Employee feedback can be provided through various ways, such as surveys, open discussions about decision-making processes, especially those related to values and ethical issues, and listening to their perspectives. Also, focus-groups can be used to seek their inputs on specific values-related initiatives, policies, or changes.

Long-Term Commitment

Understand that maintaining values is an ongoing commitment. It requires continuous effort and should be part of the company’s long-term strategy.

By consistently applying these strategies, a company can maintain its values and ensure that they remain an integral part of its culture and identity. Values, when actively upheld, contribute to a strong and resilient organizational culture.

3. How a Company Can Transform Its Values

Transforming a company’s values is a significant undertaking and should be approached with care and thoughtful planning. Here are steps a company can take to successfully transform its values:

Assessment and Evaluation: Begin by assessing the current values of the company. Are they still relevant and aligned with the company’s mission and goals? Identify areas where values need to change or evolve. Are these responsive to changes in the business environment, industry?

Communicate the Change: Transparently communicate the decision to transform the values to all employees and stakeholders. Explain the reasons behind the change and the benefits it will bring.

Leadership Commitment: Ensure that the company’s leadership team is fully committed to the process of transforming values. Leadership should lead by example in embracing the new values.

Engage Stakeholders: Involve employees, customers, partners, and other stakeholders in the process. Seek their input and feedback on what values they believe the company should adopt.

Define New Values: Work collaboratively to define the new set of values that reflect the company’s vision and aspirations. These values should be clear, concise, and actionable.

Align Policies and Practices: Ensure that company policies, procedures, and practices align with the new values. This may involve revising HR policies, performance evaluations, and codes of conduct.

Behavioral Guidelines: Develop clear behavioral guidelines or principles associated with each new value. These guidelines should help employees understand how to apply the values in their daily tasks.

Provide Training and Education: Offer training and education programs to help employees understand the new values and how to integrate them into their work. Use workshops, seminars, and resources to facilitate learning.

Feedback and Adaptation: Create channels for ongoing feedback from employees and stakeholders about the transformation process. Use this feedback to make necessary adjustments and refinements.

Recognition and Rewards: Recognize and reward employees who exemplify the new values in their work. Celebrate milestones and successes achieved in the transformation process. Recognize and acknowledge individuals and teams that contribute to the cultural shift.

Accountability: Establish mechanisms for holding employees accountable for aligning with the new values. Ensure there are consequences for violations, and address issues promptly.

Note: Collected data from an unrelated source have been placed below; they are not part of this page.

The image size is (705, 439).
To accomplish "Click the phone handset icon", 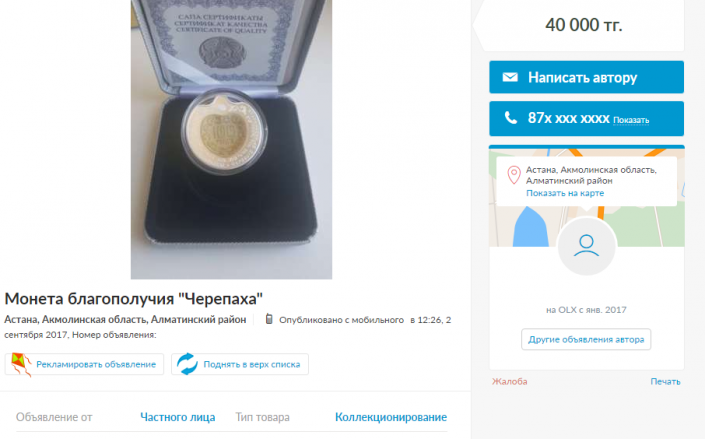I will click(510, 118).
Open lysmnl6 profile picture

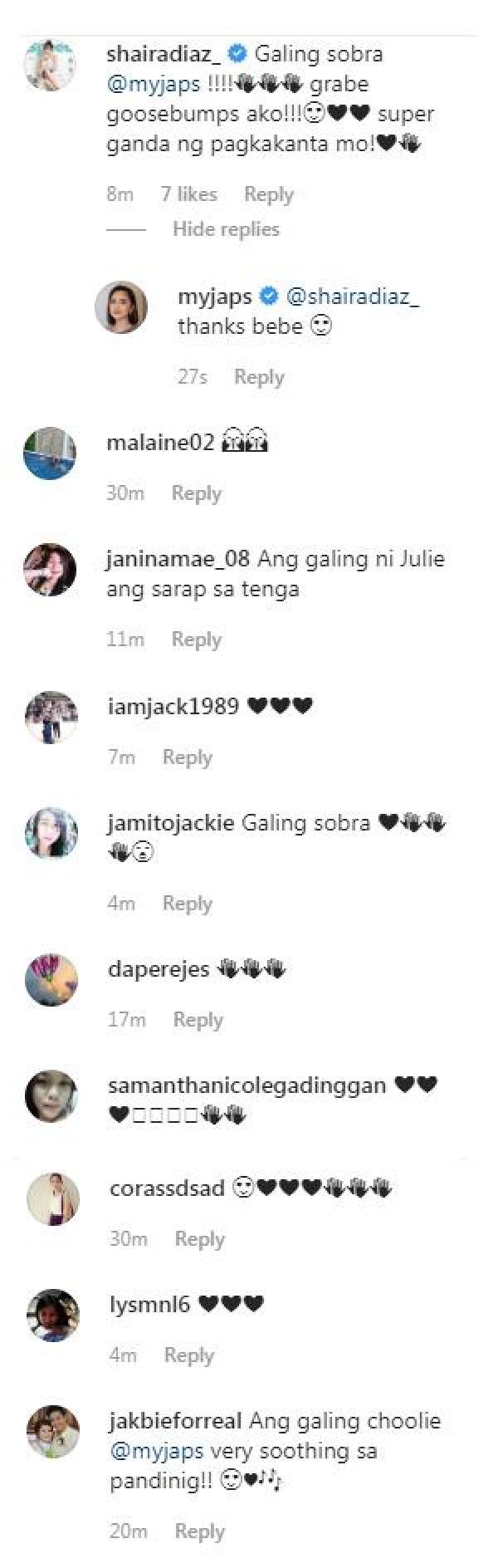[x=53, y=1315]
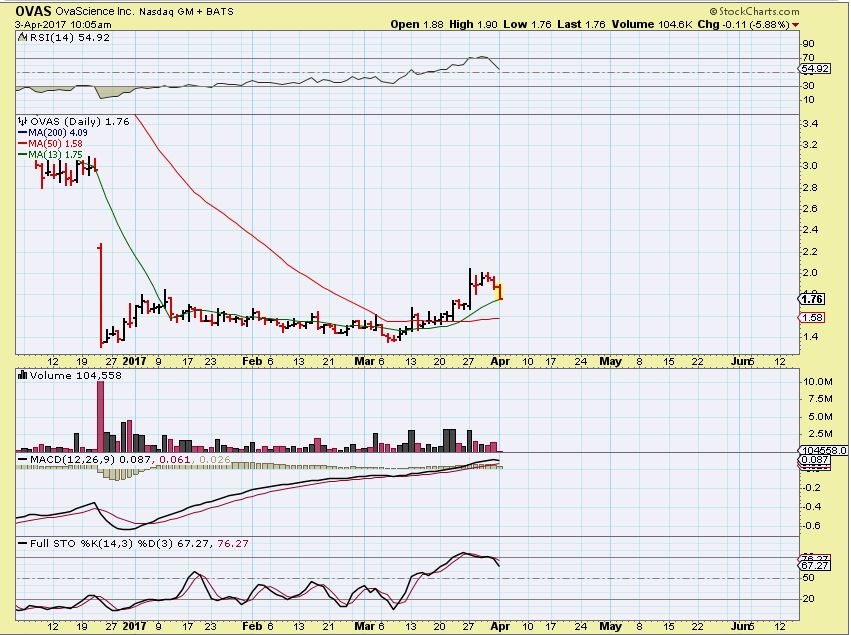Click the 1.58 MA(50) price axis label

(x=812, y=318)
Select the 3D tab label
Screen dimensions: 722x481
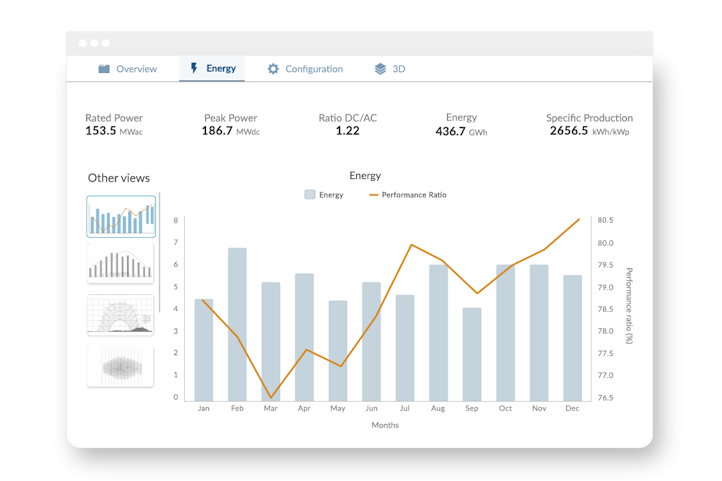pyautogui.click(x=399, y=69)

Transforming values in a company is a journey that requires patience, persistence, and consistent effort. It’s essential to involve all stakeholders, maintain open communication, and adapt as needed to ensure the successful integration of the new values into the organizational culture.

One example of values transformation is Google’s famous unofficial motto “Don’t Be Evil” reflected its commitment to ethical practices and user-centricity. Over time, Google faced several challenges and criticisms that led to scrutiny of its actions and business practices. Some critics argued that the “Don’t Be Evil” motto had become somewhat ambiguous and subjective, allowing room for interpretation. Google recognized the need for a more clear and direct expression of its commitment to ethical decision-making. In 2015, during the restructuring of the company under Alphabet Inc., the official code of conduct was changed to “Do the Right Thing.” This motto reflects a broader and more straightforward commitment to ethical behaviour and responsible corporate conduct. It emphasizes the importance of making ethical decisions in all aspects of the business.

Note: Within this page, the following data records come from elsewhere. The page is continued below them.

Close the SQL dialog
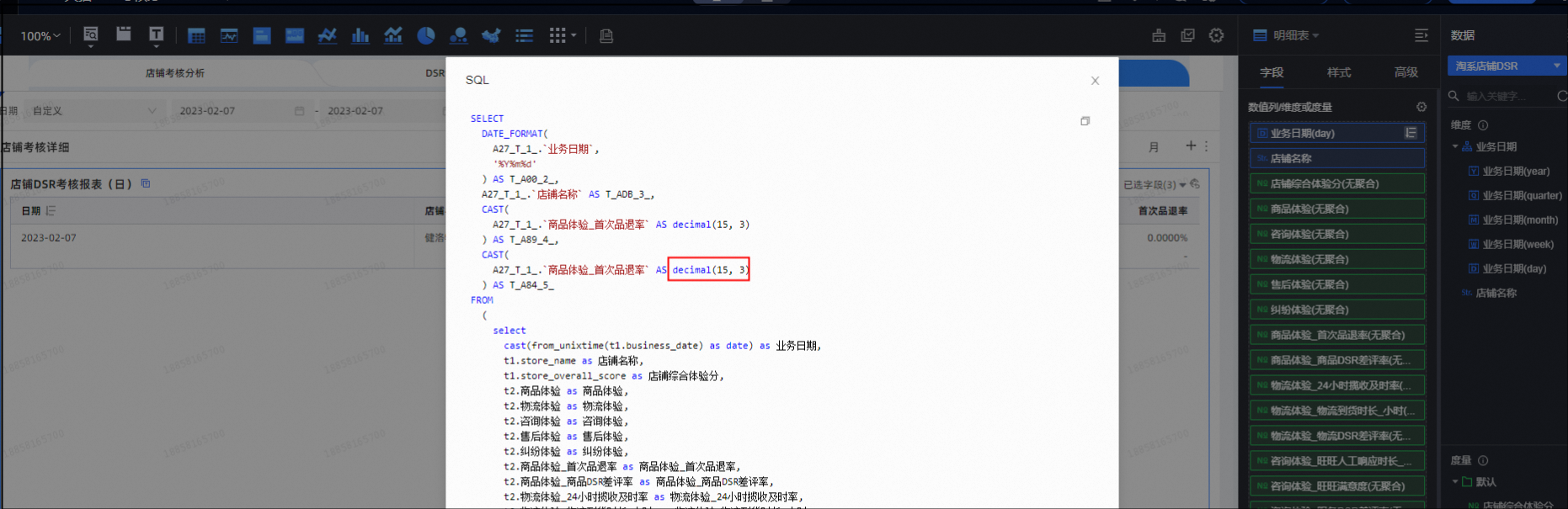1568x509 pixels. pos(1095,81)
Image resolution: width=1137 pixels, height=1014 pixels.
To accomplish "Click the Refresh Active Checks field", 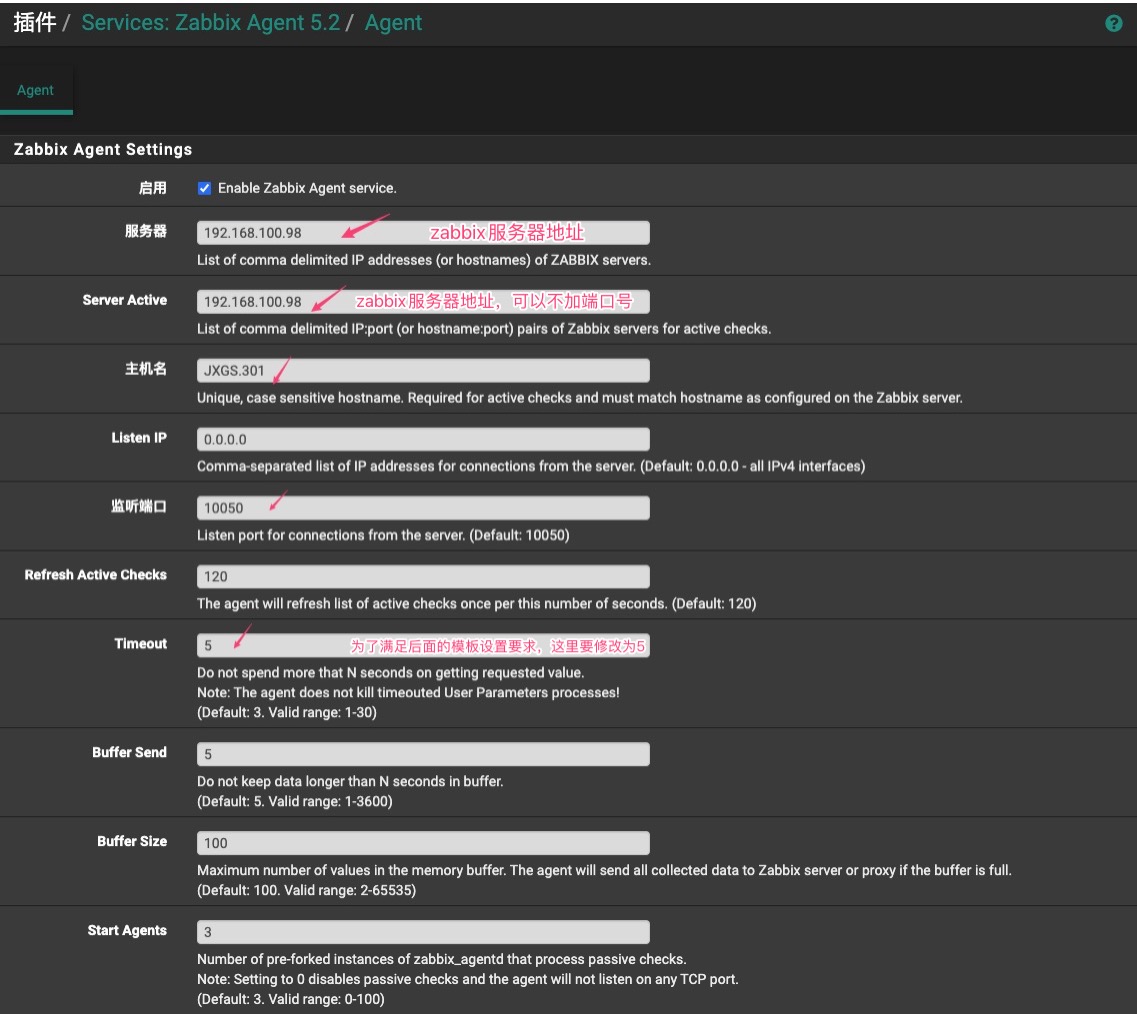I will tap(423, 576).
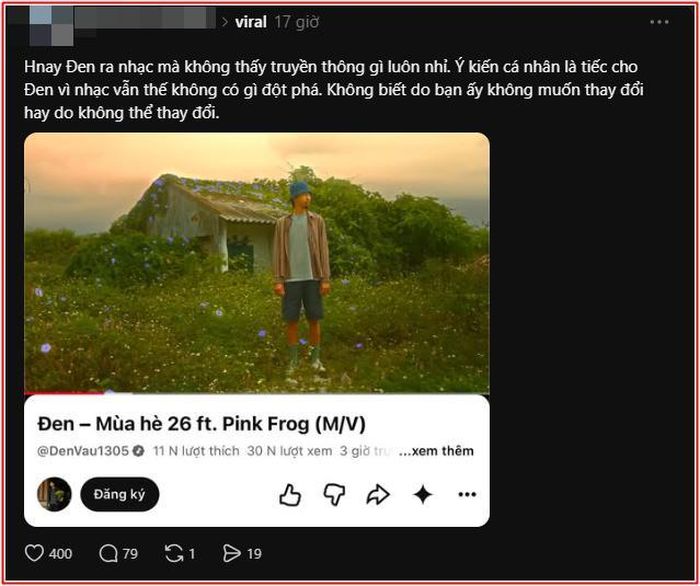Tap the thumbs down on the video card
The height and width of the screenshot is (586, 700).
[334, 495]
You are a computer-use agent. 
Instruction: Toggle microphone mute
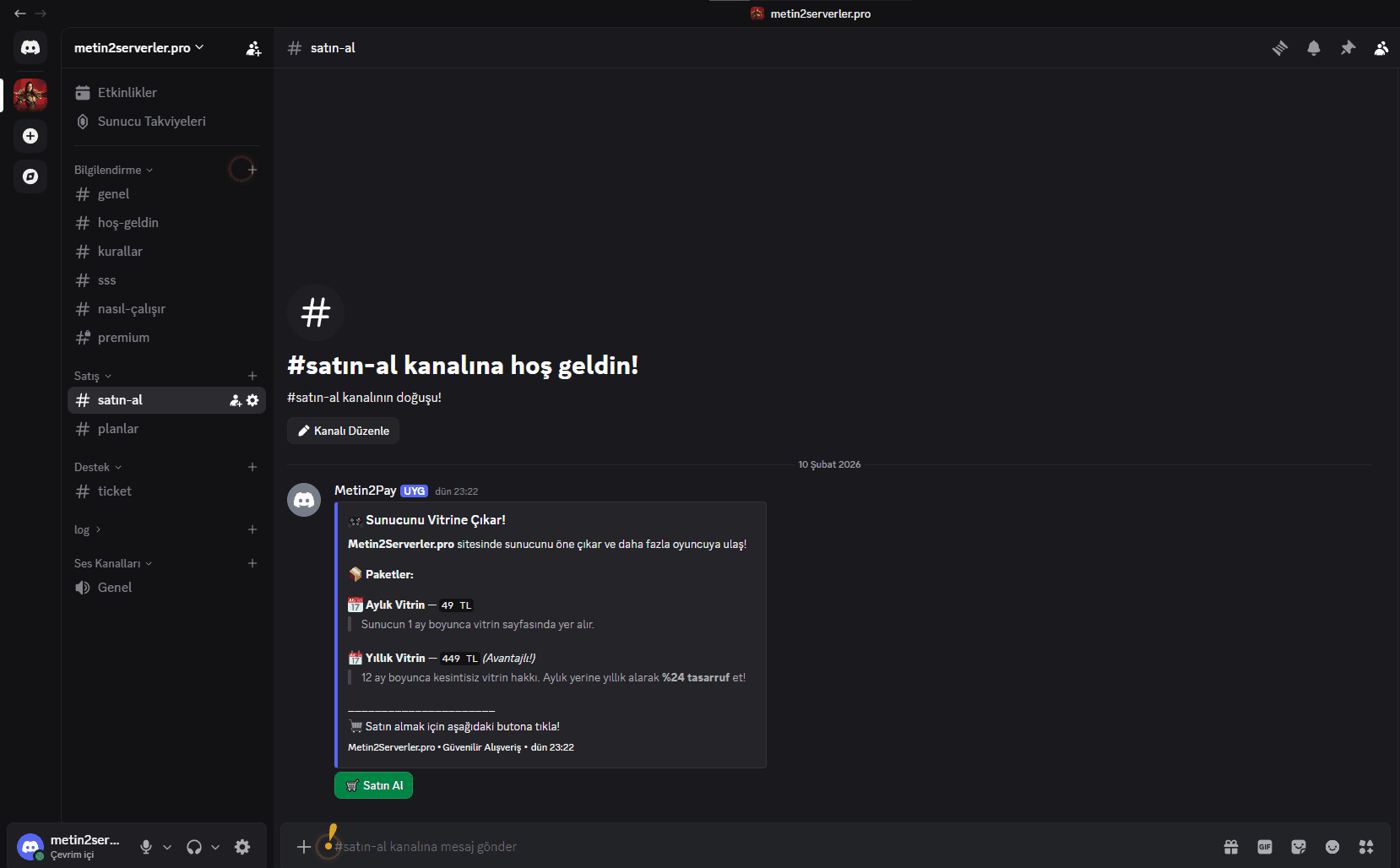point(146,847)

Google and Alphabet leadership communicated this change to employees and the public, emphasizing that the company’s core principles remained centered on ethical values and user trust.

How The Company's Values Impact Its Success

A company’s values can have a profound impact on its success in numerous ways:


Employee Engagement

Every employee has his/her own values and these can be aligned or not with the company’s values. They examine the company’s values and each of them decide if they agree or not with them and the way these are practiced. 

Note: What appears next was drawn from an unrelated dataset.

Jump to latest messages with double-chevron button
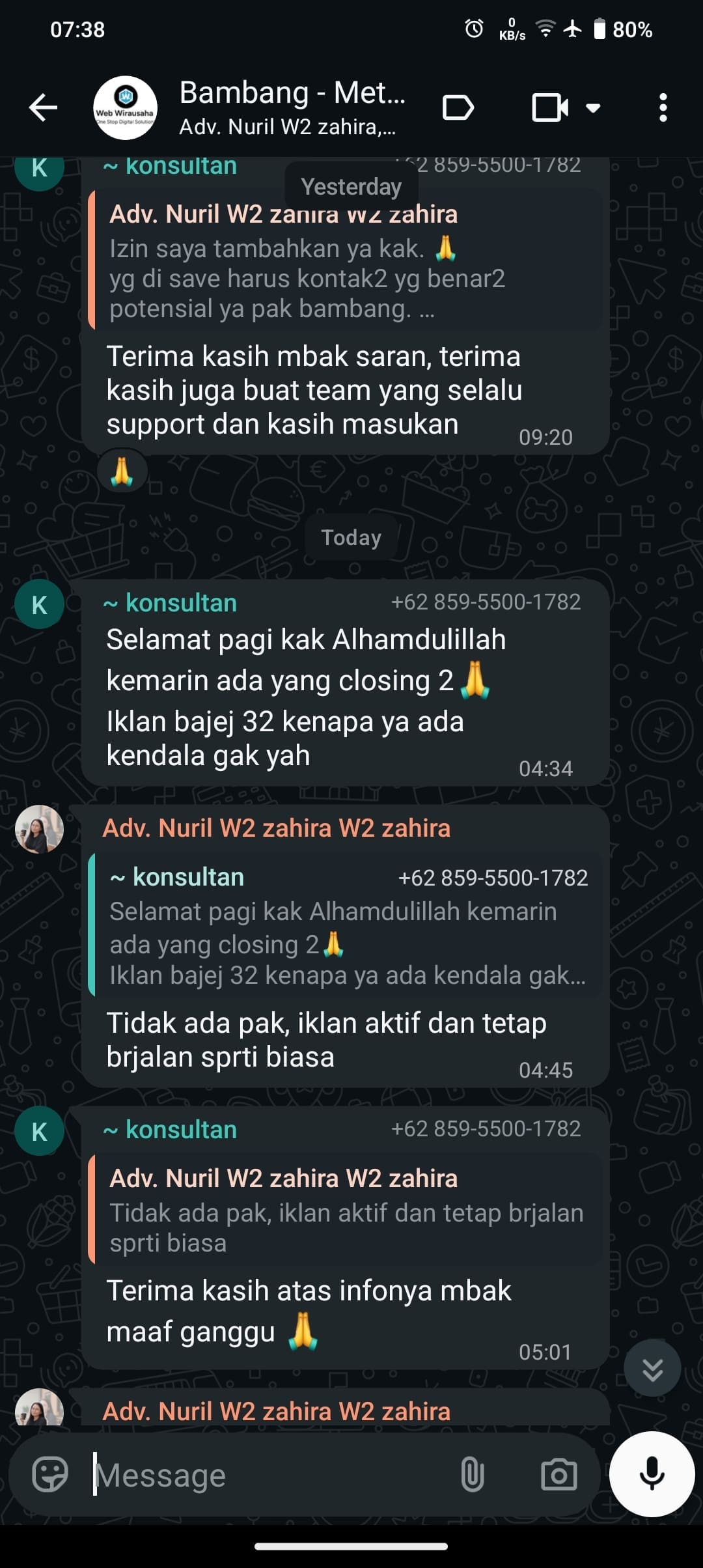The width and height of the screenshot is (703, 1568). point(652,1367)
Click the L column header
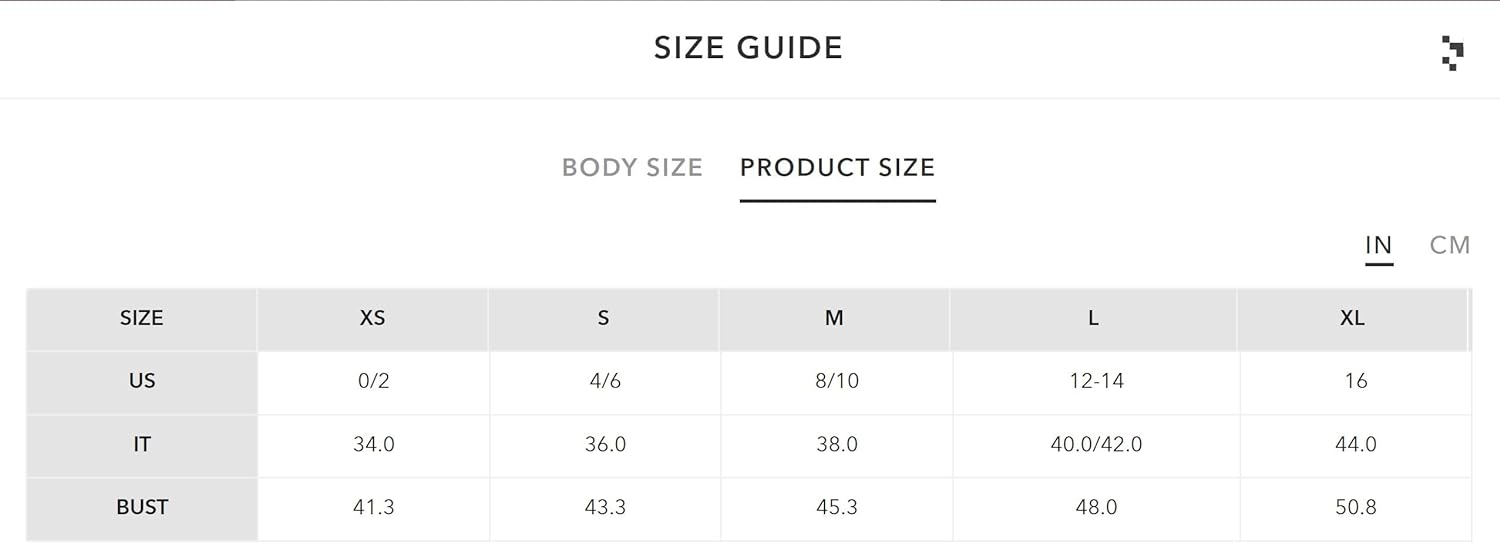The width and height of the screenshot is (1500, 543). [x=1094, y=319]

When employees resonate with the company’s values, they tend to be more engaged and committed to their work. Engaged employees are more productive, innovative, and likely to stay with the company, reducing turnover costs.

In the case they don’t like the company’s values, even though they choose to act according with these, they will not be truly involved and the results might be impacted negatively. Internal and also external conflicts may occur too because they act or are asked to act against their own beliefs and principles. 

So, lack of engagement can have its source in the misalignment between personal values and the company’s values. Not necessary in the income they earn or in low competences, as usually these situations are understood. 


Decision-Making Framework

Values serve as a guiding framework for decision-making at all levels of the organization. They help employees make choices that align with the company’s long-term goals and ethical standards, leading to better decision outcomes.


Brand Reputation

Companies with strong values often enjoy a better reputation in the eyes of customers, partners, and the public. A positive reputation can lead to increased customer loyalty and trust, contributing to business success.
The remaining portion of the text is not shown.